**Gegeven informatie:**
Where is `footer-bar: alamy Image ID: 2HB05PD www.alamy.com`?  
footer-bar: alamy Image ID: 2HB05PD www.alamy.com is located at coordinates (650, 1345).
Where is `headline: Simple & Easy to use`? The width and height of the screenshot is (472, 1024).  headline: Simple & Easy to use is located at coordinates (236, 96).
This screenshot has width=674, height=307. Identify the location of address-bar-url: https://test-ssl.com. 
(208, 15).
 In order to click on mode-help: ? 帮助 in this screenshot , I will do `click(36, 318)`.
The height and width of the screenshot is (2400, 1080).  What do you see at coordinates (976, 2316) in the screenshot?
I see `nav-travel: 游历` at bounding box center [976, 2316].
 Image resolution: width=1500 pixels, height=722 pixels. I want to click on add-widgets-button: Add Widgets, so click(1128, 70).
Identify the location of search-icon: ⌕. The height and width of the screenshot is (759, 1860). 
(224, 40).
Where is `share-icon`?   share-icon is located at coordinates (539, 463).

**Probeer het zelf:** Geef het aantal regels hierboven waarin het woord "location" staat, en verder niets. Hoofdletters en kleine letters tellen als verschillend.

**Uitkomst oefening:** 2